The hammermill illustrated in FIG. 1 operates in the following manner. Shaft 12 is rotated at a high rotational velocity causing discs 13 which carry pins 15 to rotate the hammers 14 in a direction, for example, as illustrated by arrow 34. Such rotation will cause hammers 14 to rotate at a high velocity past plate 28 (see FIG. 2). This high velocity will cause an increase in pressure at location 35 and a corresponding decrease in pressure at location 36. Such increase in pressure will disrupt the flow of the material out of rotor 11 where the material can be impacted by deflector plate 28. An decrease in pressure at location 36 will pull the material falling into inlet 21 in the direction of arrow 22 toward rotor 11 where the material will be impacted by hammers 14. After a period of time the rotor can be stopped and reversed without any other changes, adjustments, removals or reattachments being necessary before the rotor can be restarted in the opposite direction in the direction of arrows 37, for example. When the reversal is accomplished with such ease, the reversal can be programmed by a computer, timed control equipment, or manually. Impact and deflector plates 25 can be easily maintained or replaced when the need arises.
A substantially improved hammermill which substantially increases the service life of the mill hammers, has been disclosed, that permits reversal of the rotor at will without the necessity for stopping the mill and making changes, modifications, remounting or other adjustments to the internal workings of the mill prior to starting the rotor again. This invention not only improves the throughput of the mill, but also eliminates the down time used for transferring the internal equipment to the other side of the mill in order to properly operate the mill in the reverse direction.
The invention also improves the throughput of the mill by removing the recirculating material trapped in the rotor, by creating a decrease in pressure at the inlet thereby causing the material to by sucked in to the inlet as well as entering by gravity.

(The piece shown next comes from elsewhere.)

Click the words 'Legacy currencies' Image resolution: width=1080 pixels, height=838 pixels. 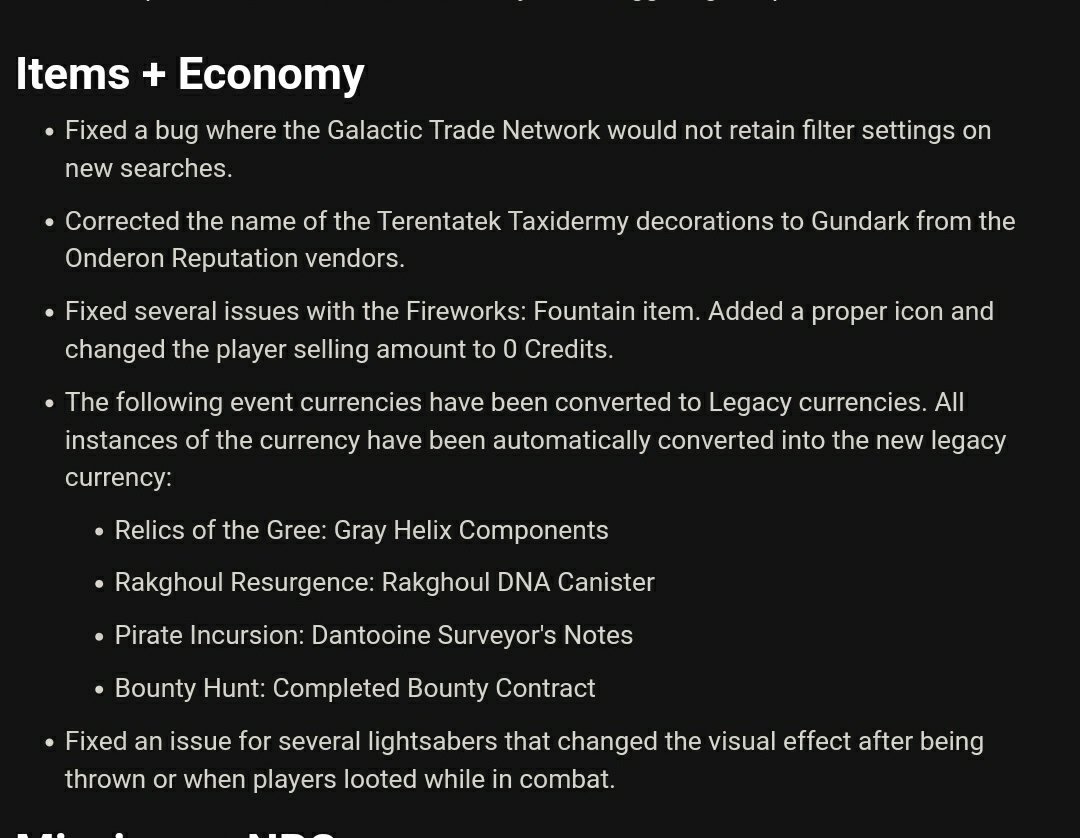coord(817,403)
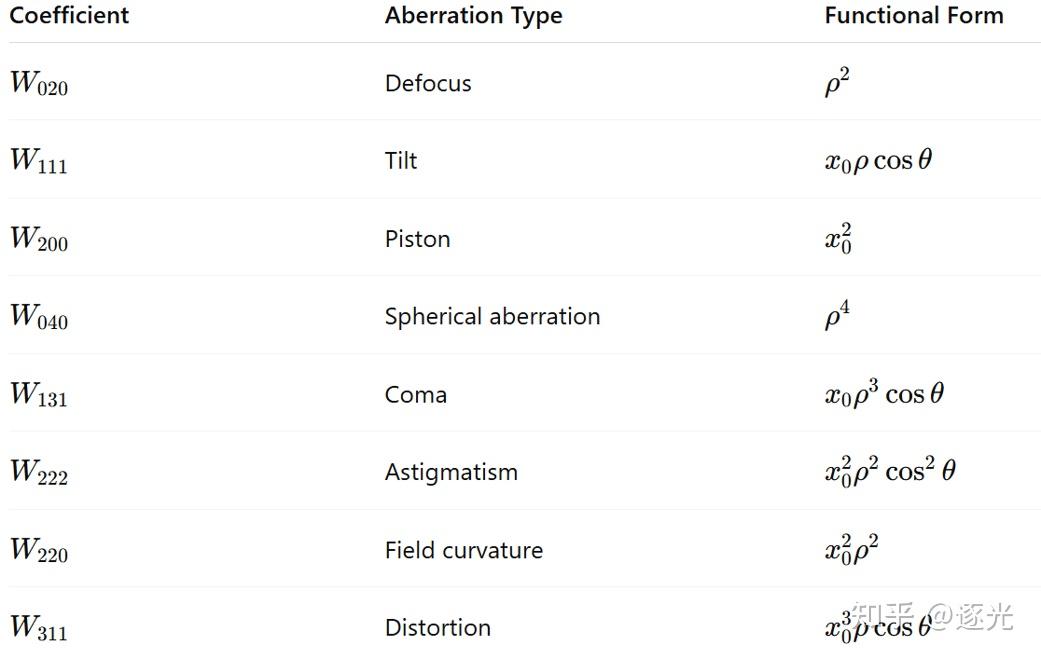Viewport: 1041px width, 659px height.
Task: Select the W020 coefficient cell
Action: [39, 84]
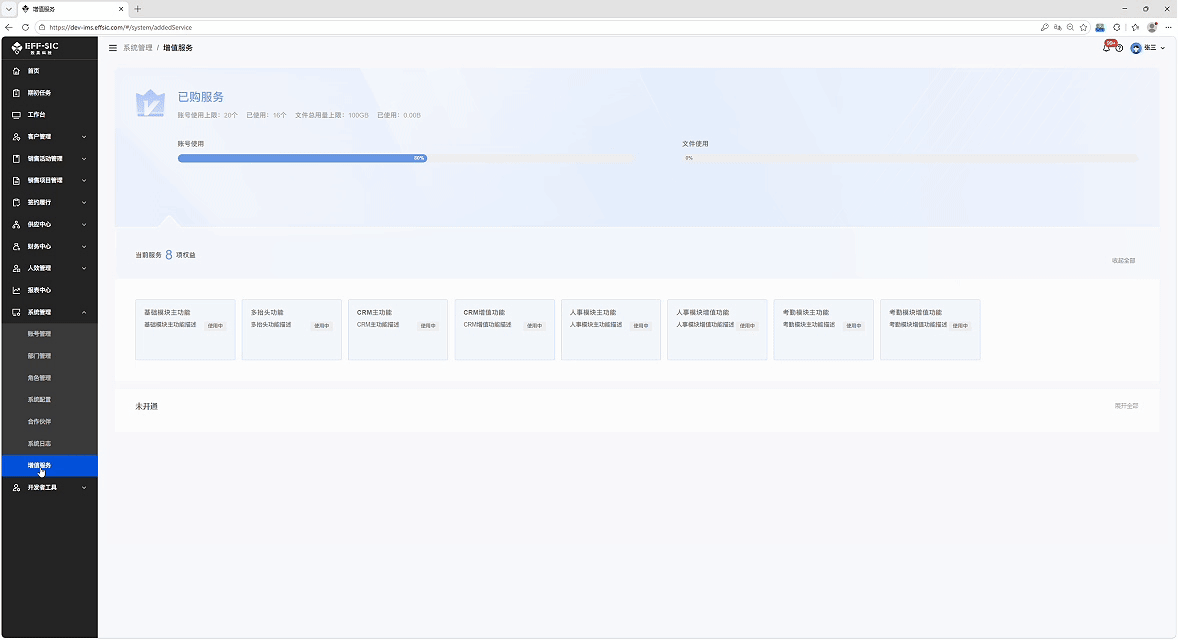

The invention also improves the throughput of the mill by maintaining a large opening for the material to enter, which opening is unrestricted by any flow control equipment mounted inside the inlet of the mill.
It is obvious that changes, modifications and alterations can be made in this invention and still be within the spirit and scope of the invention as set out in the specification and appended claims.